- **Work instruction**
Copy verbatim the span of lines beginning at the line that contains "The width and" and ending with the final line of the data. Exclude pictures from the copy.

- **Records shown**
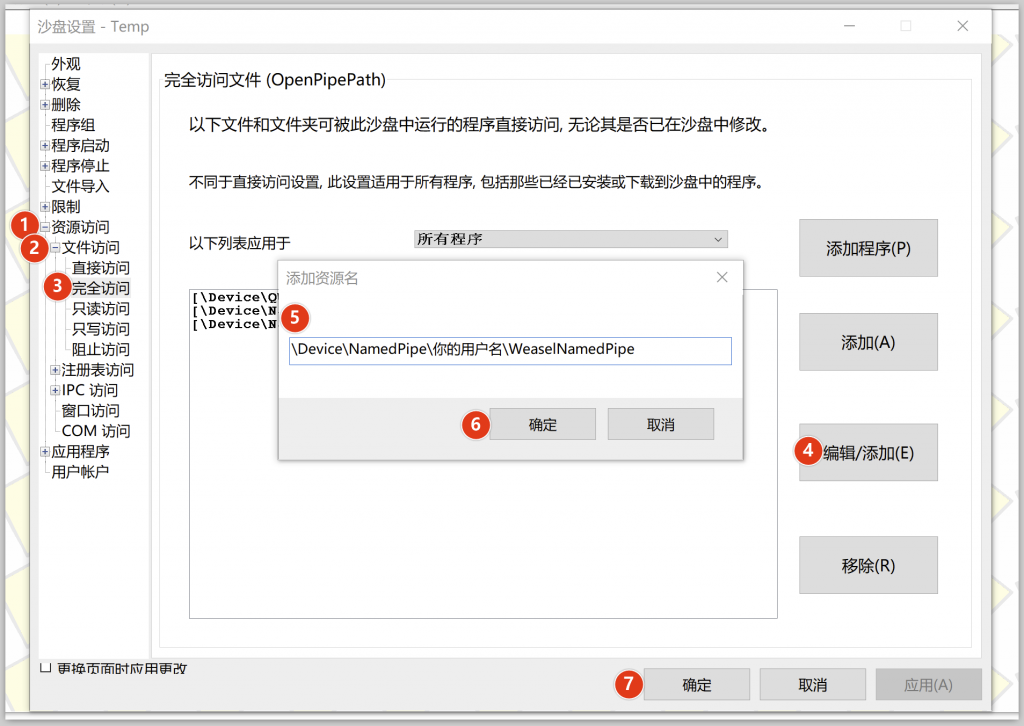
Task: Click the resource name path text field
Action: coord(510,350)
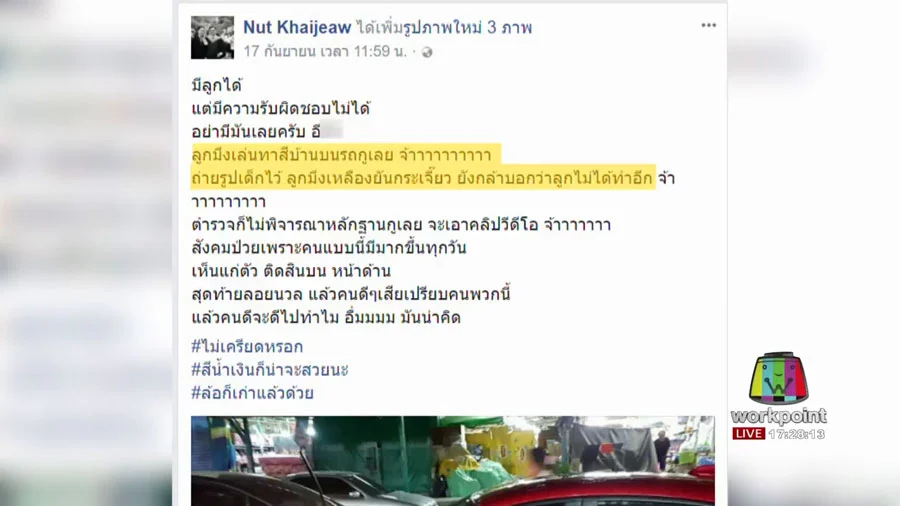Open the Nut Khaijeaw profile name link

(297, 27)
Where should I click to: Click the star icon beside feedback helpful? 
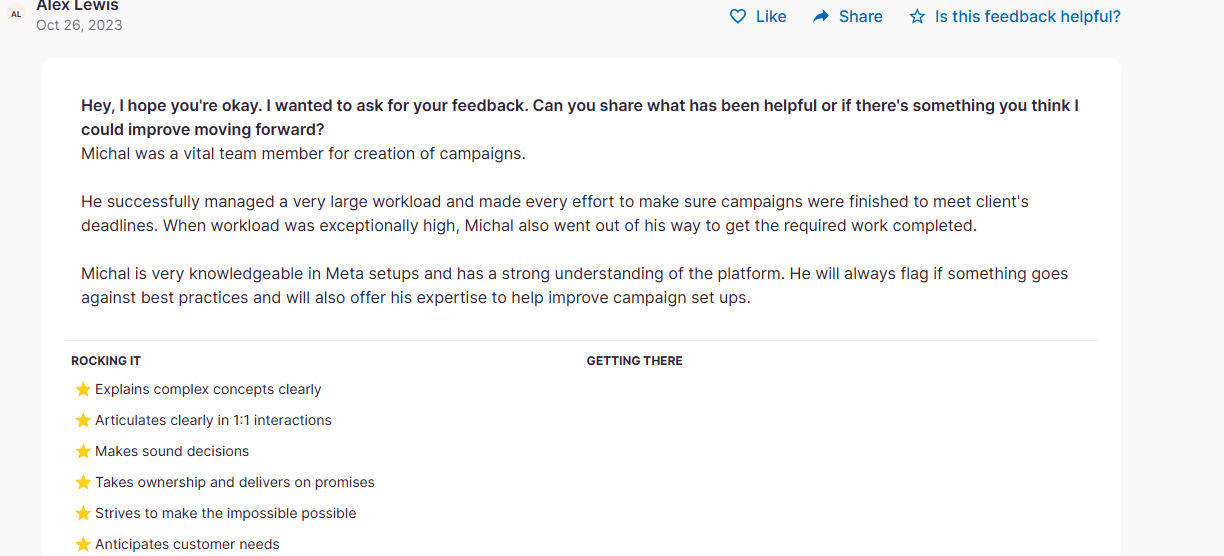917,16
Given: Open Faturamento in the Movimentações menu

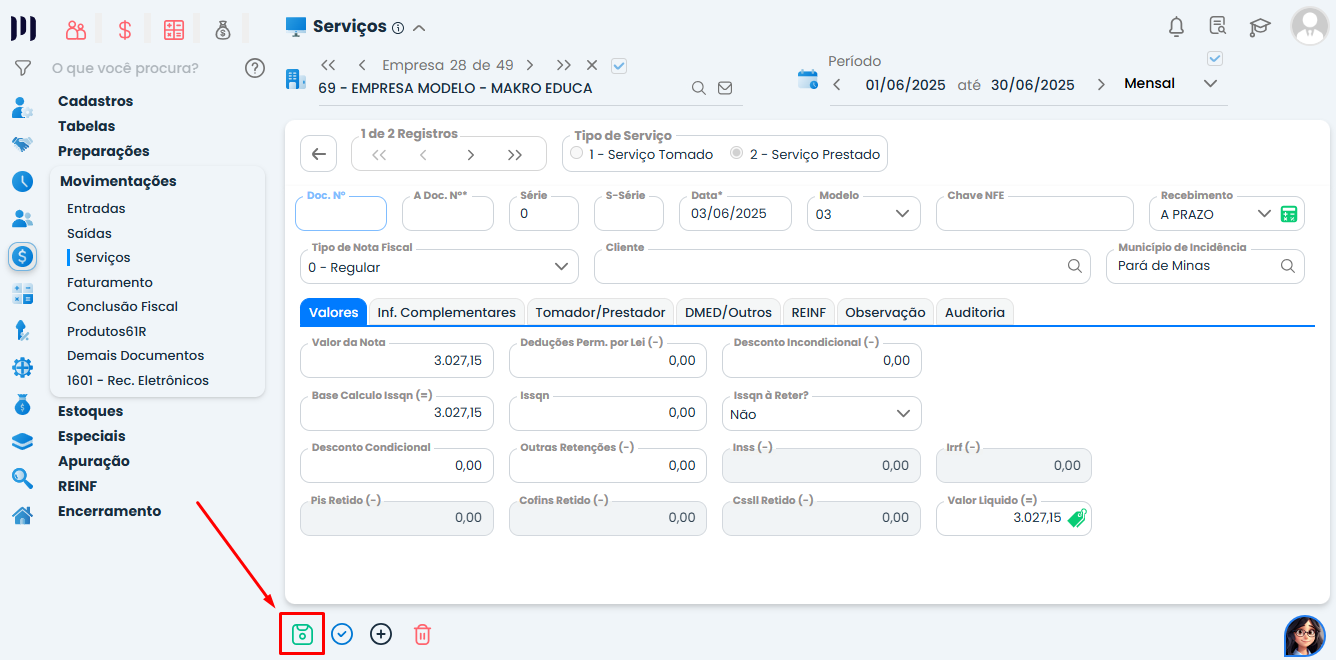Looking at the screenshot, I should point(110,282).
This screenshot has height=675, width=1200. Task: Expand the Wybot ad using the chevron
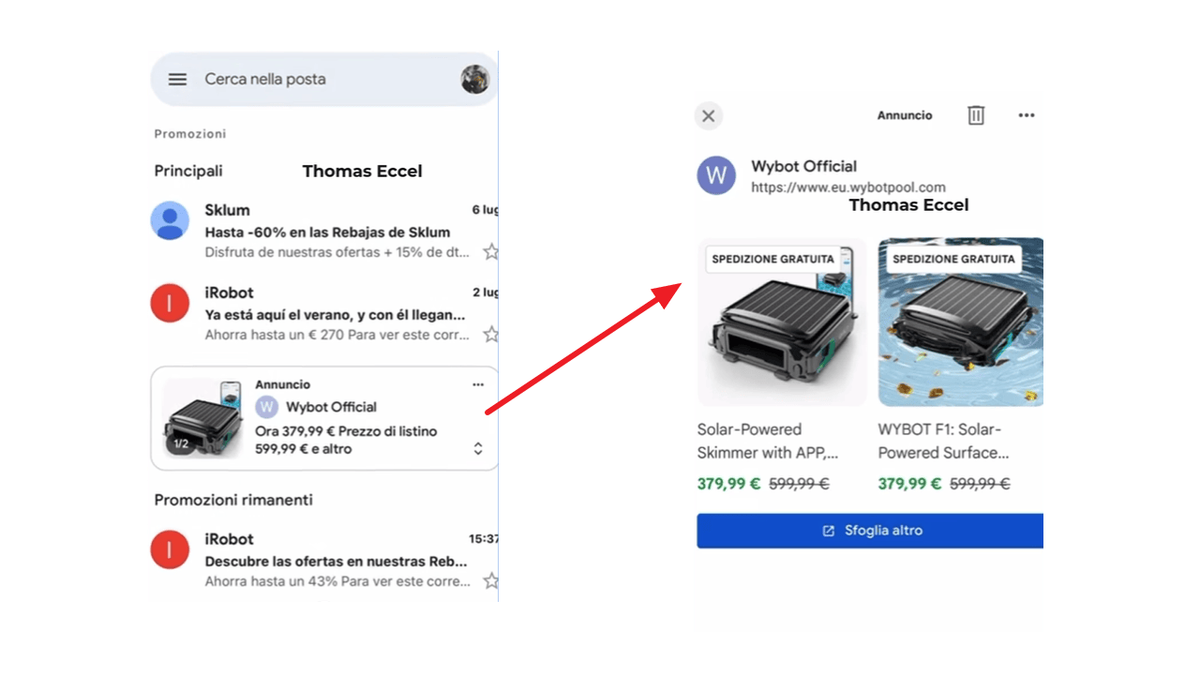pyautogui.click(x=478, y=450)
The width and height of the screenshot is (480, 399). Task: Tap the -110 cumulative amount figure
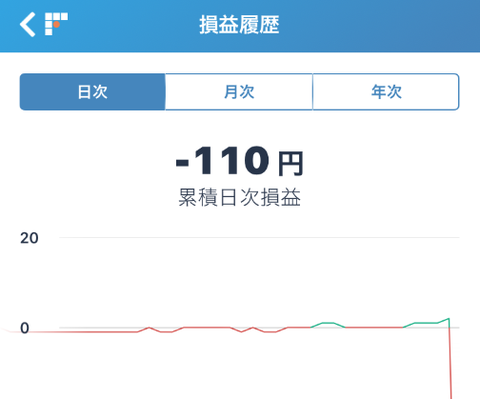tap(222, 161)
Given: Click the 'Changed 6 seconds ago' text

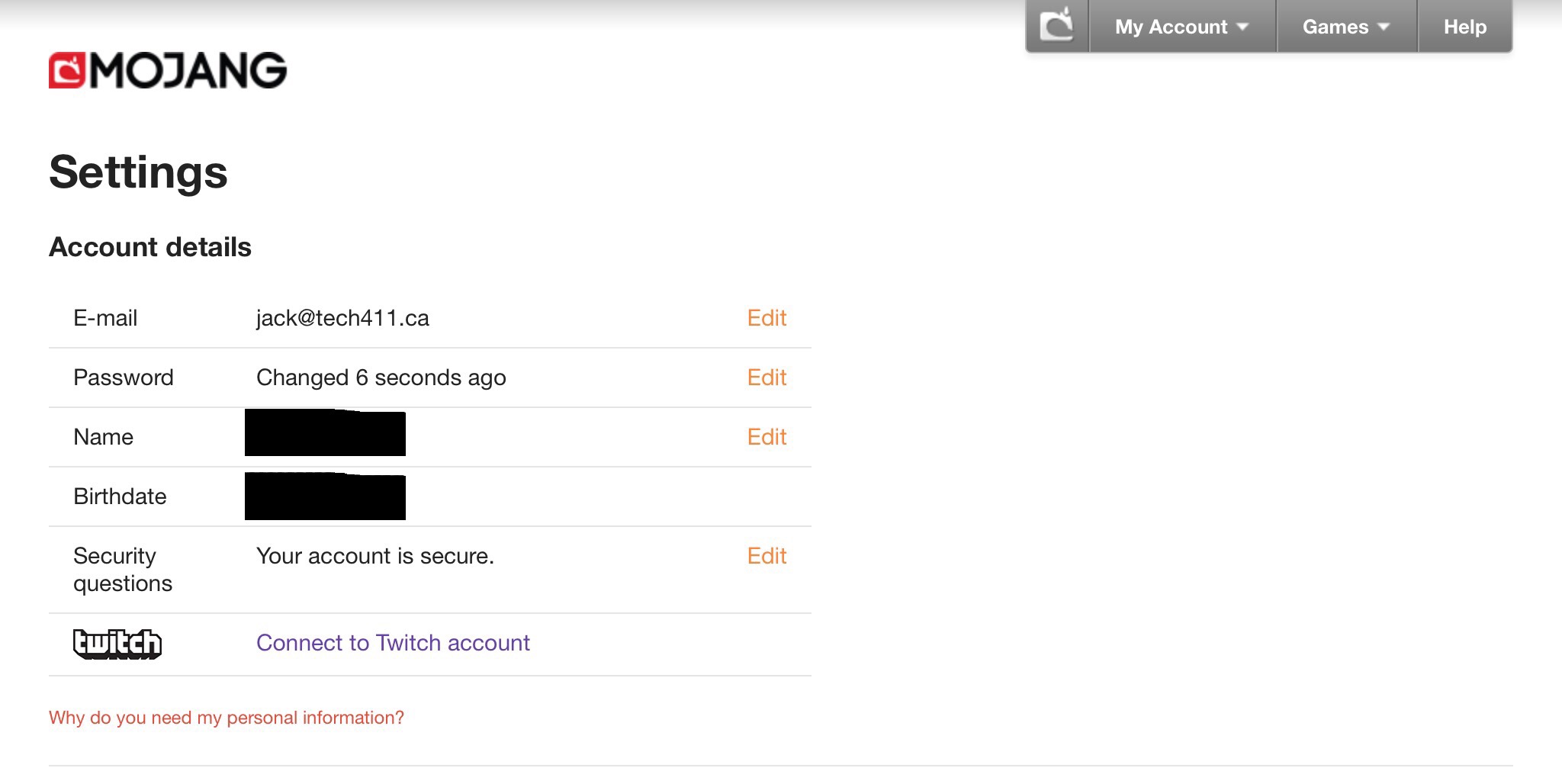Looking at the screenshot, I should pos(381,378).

- **Answer section**
The width and height of the screenshot is (480, 399). Task: Tap the -110 cumulative amount figure
tap(222, 161)
Given: Click the 'Changed 6 seconds ago' text

Looking at the screenshot, I should pos(381,378).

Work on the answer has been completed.